In fact, there were some instructions that required quite a few clock cycles — for example, 'MULS' (16x16 to 32 bits) required 70 clock cycles. But that was still much faster than running it in software on a Z80. Or "fine things" like 'MOV.L (An)+,(Am)+' used 20 clock cycles. I confess I just looked this up in the MC68000UM.PDF ...
A great chip, though, with a flat 1MB memory architecture. It was a disappointment to me that the IBM PC didn't use the 68000.
It could even physically address 16 MB (23 address lines + UBS/LBS) and virtually address 4 x 16 MB (16 MB per user/supervisor/code/data signaled by the FCn lines) using an MMU 68451, but I think I recently read that this didn't work correctly due to a design bug that was then fixed in the M68010. The M68010 also received a vector base register and a minimal instruction cache. The address registers, including the PC, were already 32 bits wide, but I have no idea what happened when addressing anything above 16 MB?
Yes, indeed: Long long ago..
Posted: 08:48pm 01 Apr 2026 Copy link to clipboard
lizby Guru
An actual 1MB of RAM on a micro was only a dream then. The U.S. Senate's IBM370 mainframe that I had access to then could only run a 1MB Fortran text-processing program of mine in the middle of the night when there were no other users--each Senator's vote on everything voted on in their careers with vote description and ordered by category ("Defense", "Agriculture", "Social Security", etc.), a one hundred-page report per Senator, double-sided, for those who had served longest.
Posted: 09:10pm 01 Apr 2026 Copy link to clipboard
bfwolf Senior Member
An actual 1MB of RAM on a micro was only a dream then. The U.S. Senate's IBM370 mainframe that I had access to then could only run a 1MB Fortran ...
When I started my studies, the VAX11/780 at the university, I believe, only had 4 MB of RAM.

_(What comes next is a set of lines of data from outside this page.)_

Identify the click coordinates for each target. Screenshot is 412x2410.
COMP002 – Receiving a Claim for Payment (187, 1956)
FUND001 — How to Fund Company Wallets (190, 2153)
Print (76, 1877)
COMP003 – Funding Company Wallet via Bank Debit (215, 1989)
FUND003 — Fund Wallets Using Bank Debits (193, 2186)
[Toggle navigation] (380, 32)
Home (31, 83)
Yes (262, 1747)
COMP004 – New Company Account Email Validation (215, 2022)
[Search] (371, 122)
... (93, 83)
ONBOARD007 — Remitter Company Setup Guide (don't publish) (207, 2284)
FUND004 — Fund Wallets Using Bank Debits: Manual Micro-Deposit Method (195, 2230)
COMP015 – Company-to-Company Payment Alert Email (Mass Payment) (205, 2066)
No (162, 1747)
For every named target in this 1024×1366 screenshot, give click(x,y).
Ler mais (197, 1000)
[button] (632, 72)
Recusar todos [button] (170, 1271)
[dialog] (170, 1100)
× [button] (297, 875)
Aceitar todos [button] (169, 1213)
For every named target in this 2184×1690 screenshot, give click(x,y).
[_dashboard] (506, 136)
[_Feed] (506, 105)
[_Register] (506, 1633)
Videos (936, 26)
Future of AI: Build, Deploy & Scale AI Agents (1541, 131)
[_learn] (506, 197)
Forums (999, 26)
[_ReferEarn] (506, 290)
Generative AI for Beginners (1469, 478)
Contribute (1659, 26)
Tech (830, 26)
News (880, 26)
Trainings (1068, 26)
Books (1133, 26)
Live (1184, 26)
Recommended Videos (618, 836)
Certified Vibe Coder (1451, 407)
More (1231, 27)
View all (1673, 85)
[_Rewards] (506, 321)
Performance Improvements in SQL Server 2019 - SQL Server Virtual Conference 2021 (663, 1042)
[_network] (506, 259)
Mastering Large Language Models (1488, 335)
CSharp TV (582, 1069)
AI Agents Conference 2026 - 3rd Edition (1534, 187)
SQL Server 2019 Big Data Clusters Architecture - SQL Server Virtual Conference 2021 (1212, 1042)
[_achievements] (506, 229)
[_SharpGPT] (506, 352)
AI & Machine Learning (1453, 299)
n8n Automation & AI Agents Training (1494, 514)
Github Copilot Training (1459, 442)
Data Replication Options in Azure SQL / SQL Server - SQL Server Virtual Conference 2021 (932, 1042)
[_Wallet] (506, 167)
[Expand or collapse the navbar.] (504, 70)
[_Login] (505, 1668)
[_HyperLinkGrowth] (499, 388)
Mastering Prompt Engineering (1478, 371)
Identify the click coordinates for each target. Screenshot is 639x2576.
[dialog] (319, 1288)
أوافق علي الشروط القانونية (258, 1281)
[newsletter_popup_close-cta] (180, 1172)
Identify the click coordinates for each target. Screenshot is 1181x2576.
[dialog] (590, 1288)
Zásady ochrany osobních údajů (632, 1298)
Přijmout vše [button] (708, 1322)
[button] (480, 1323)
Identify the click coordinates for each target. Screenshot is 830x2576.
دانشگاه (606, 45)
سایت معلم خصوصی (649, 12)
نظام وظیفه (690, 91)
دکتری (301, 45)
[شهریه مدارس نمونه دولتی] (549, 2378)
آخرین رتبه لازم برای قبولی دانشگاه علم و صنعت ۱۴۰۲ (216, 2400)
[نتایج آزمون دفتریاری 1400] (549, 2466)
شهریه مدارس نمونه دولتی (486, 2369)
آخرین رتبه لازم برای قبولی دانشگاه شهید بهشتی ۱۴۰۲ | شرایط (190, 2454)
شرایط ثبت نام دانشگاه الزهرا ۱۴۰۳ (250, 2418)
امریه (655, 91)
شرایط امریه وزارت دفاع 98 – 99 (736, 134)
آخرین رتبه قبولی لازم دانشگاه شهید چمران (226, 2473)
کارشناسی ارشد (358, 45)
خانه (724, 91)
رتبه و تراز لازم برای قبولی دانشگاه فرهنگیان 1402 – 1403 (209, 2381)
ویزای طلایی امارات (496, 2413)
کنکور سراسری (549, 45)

Later in my studies (1986?), I saved up for an Amiga 2000 for over 2000 DM (I worked every semester break) – with 1 MB of RAM. That quickly became insufficient, so I treated myself to a 2 MB expansion card (expandable to 8 MB) for 500 DM, which I found on special offer. At least I could then use it as a RAM disk, which made the C compiler fun to use, as well as word processing and a CAD program for schematics and PCBs. I couldn't afford a hard drive back then; they were far too expensive! It wasn't until much later that I indulged in that luxury: a GVP SCSI-II controller card and a Quantum LPS105 together cost 1100 DM.